▶ _Dataset extract_

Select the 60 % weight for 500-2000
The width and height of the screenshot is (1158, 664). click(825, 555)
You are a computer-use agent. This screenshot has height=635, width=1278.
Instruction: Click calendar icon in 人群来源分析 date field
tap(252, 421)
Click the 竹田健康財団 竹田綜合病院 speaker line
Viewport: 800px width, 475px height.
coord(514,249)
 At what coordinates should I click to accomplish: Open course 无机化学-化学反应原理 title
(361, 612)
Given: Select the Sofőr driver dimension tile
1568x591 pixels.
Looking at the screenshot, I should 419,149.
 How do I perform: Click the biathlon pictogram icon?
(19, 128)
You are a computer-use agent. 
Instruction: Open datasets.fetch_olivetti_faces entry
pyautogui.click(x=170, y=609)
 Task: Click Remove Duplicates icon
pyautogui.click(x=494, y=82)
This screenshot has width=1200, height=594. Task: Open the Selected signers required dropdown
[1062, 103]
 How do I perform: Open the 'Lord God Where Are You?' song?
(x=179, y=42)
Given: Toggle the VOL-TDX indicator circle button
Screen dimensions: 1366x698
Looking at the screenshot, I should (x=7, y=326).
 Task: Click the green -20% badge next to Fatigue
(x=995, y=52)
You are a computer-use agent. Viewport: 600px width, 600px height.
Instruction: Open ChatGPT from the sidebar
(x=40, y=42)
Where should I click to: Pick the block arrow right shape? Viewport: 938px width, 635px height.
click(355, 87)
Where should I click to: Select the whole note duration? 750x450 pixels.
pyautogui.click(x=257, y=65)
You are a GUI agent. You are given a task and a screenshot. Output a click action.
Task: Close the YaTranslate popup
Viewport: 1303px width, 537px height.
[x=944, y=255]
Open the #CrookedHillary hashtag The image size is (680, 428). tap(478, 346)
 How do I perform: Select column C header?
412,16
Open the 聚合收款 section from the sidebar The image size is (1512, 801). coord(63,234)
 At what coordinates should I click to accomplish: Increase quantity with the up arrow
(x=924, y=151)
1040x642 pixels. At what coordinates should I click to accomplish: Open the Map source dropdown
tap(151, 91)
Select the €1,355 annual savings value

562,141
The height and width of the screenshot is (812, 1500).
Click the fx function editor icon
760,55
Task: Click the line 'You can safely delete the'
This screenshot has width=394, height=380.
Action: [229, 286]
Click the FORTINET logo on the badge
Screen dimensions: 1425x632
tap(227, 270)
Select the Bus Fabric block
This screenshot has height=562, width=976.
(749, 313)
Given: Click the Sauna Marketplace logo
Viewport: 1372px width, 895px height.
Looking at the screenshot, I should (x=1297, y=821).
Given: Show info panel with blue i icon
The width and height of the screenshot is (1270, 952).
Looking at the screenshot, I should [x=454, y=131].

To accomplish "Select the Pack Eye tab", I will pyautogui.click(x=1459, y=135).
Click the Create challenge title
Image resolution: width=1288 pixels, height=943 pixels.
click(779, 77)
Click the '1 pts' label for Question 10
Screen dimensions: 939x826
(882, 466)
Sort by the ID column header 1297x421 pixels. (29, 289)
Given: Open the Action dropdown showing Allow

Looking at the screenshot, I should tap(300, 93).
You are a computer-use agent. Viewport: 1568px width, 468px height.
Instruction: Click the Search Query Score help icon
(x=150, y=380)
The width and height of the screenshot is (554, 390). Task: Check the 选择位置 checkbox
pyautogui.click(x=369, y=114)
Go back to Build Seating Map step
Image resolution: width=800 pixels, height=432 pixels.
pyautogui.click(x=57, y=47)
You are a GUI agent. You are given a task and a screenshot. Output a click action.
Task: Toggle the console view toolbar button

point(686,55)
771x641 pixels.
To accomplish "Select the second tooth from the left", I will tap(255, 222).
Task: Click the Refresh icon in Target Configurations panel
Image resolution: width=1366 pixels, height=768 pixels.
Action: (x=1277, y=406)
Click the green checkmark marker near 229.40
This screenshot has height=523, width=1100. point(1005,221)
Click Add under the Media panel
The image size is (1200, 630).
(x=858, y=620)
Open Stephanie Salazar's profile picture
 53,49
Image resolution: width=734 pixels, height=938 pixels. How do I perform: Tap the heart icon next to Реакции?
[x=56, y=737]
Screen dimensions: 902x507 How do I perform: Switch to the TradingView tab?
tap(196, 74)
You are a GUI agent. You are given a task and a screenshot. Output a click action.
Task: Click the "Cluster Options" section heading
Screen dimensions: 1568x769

▶ _Work request_
Write out all records exactly, keeping every detail.

▶ _Written reply_
Select the 60 % weight for 500-2000
The width and height of the screenshot is (1158, 664). click(825, 555)
You are a computer-use agent. This screenshot has height=635, width=1278.
Instruction: Click calendar icon in 人群来源分析 date field
tap(252, 421)
Click the 竹田健康財団 竹田綜合病院 speaker line
Viewport: 800px width, 475px height.
coord(514,249)
 At what coordinates should I click to accomplish: Open course 无机化学-化学反应原理 title
(361, 612)
Given: Select the Sofőr driver dimension tile
1568x591 pixels.
Looking at the screenshot, I should 419,149.
 How do I perform: Click the biathlon pictogram icon?
(19, 128)
You are a computer-use agent. 
Instruction: Open datasets.fetch_olivetti_faces entry
pyautogui.click(x=170, y=609)
 Task: Click Remove Duplicates icon
pyautogui.click(x=494, y=82)
This screenshot has width=1200, height=594. Task: Open the Selected signers required dropdown
[1062, 103]
 How do I perform: Open the 'Lord God Where Are You?' song?
(x=179, y=42)
Given: Toggle the VOL-TDX indicator circle button
Screen dimensions: 1366x698
Looking at the screenshot, I should (x=7, y=326).
 Task: Click the green -20% badge next to Fatigue
(x=995, y=52)
You are a computer-use agent. Viewport: 600px width, 600px height.
Instruction: Open ChatGPT from the sidebar
(x=40, y=42)
Where should I click to: Pick the block arrow right shape? Viewport: 938px width, 635px height.
click(355, 87)
Where should I click to: Select the whole note duration? 750x450 pixels.
pyautogui.click(x=257, y=65)
You are a GUI agent. You are given a task and a screenshot. Output a click action.
Task: Close the YaTranslate popup
Viewport: 1303px width, 537px height.
[x=944, y=255]
Open the #CrookedHillary hashtag The image size is (680, 428). tap(478, 346)
 How do I perform: Select column C header?
412,16
Open the 聚合收款 section from the sidebar The image size is (1512, 801). coord(63,234)
 At what coordinates should I click to accomplish: Increase quantity with the up arrow
(x=924, y=151)
1040x642 pixels. At what coordinates should I click to accomplish: Open the Map source dropdown
tap(151, 91)
Select the €1,355 annual savings value

562,141
The height and width of the screenshot is (812, 1500).
Click the fx function editor icon
760,55
Task: Click the line 'You can safely delete the'
This screenshot has width=394, height=380.
Action: [229, 286]
Click the FORTINET logo on the badge
Screen dimensions: 1425x632
tap(227, 270)
Select the Bus Fabric block
This screenshot has height=562, width=976.
(749, 313)
Given: Click the Sauna Marketplace logo
Viewport: 1372px width, 895px height.
Looking at the screenshot, I should (x=1297, y=821).
Given: Show info panel with blue i icon
The width and height of the screenshot is (1270, 952).
Looking at the screenshot, I should [x=454, y=131].

To accomplish "Select the Pack Eye tab", I will pyautogui.click(x=1459, y=135).
Click the Create challenge title
Image resolution: width=1288 pixels, height=943 pixels.
click(779, 77)
Click the '1 pts' label for Question 10
Screen dimensions: 939x826
(882, 466)
Sort by the ID column header 1297x421 pixels. (29, 289)
Given: Open the Action dropdown showing Allow

Looking at the screenshot, I should tap(300, 93).
You are a computer-use agent. Viewport: 1568px width, 468px height.
Instruction: Click the Search Query Score help icon
(x=150, y=380)
The width and height of the screenshot is (554, 390). Task: Check the 选择位置 checkbox
pyautogui.click(x=369, y=114)
Go back to Build Seating Map step
Image resolution: width=800 pixels, height=432 pixels.
pyautogui.click(x=57, y=47)
You are a GUI agent. You are given a task and a screenshot. Output a click action.
Task: Toggle the console view toolbar button

point(686,55)
771x641 pixels.
To accomplish "Select the second tooth from the left", I will tap(255, 222).
Task: Click the Refresh icon in Target Configurations panel
Image resolution: width=1366 pixels, height=768 pixels.
Action: (x=1277, y=406)
Click the green checkmark marker near 229.40
This screenshot has height=523, width=1100. point(1005,221)
Click Add under the Media panel
The image size is (1200, 630).
(x=858, y=620)
Open Stephanie Salazar's profile picture
 53,49
Image resolution: width=734 pixels, height=938 pixels. How do I perform: Tap the heart icon next to Реакции?
[x=56, y=737]
Screen dimensions: 902x507 How do I perform: Switch to the TradingView tab?
tap(196, 74)
You are a GUI agent. You are given a task and a screenshot. Output a click action.
Task: Click the "Cluster Options" section heading
Screen dimensions: 1568x769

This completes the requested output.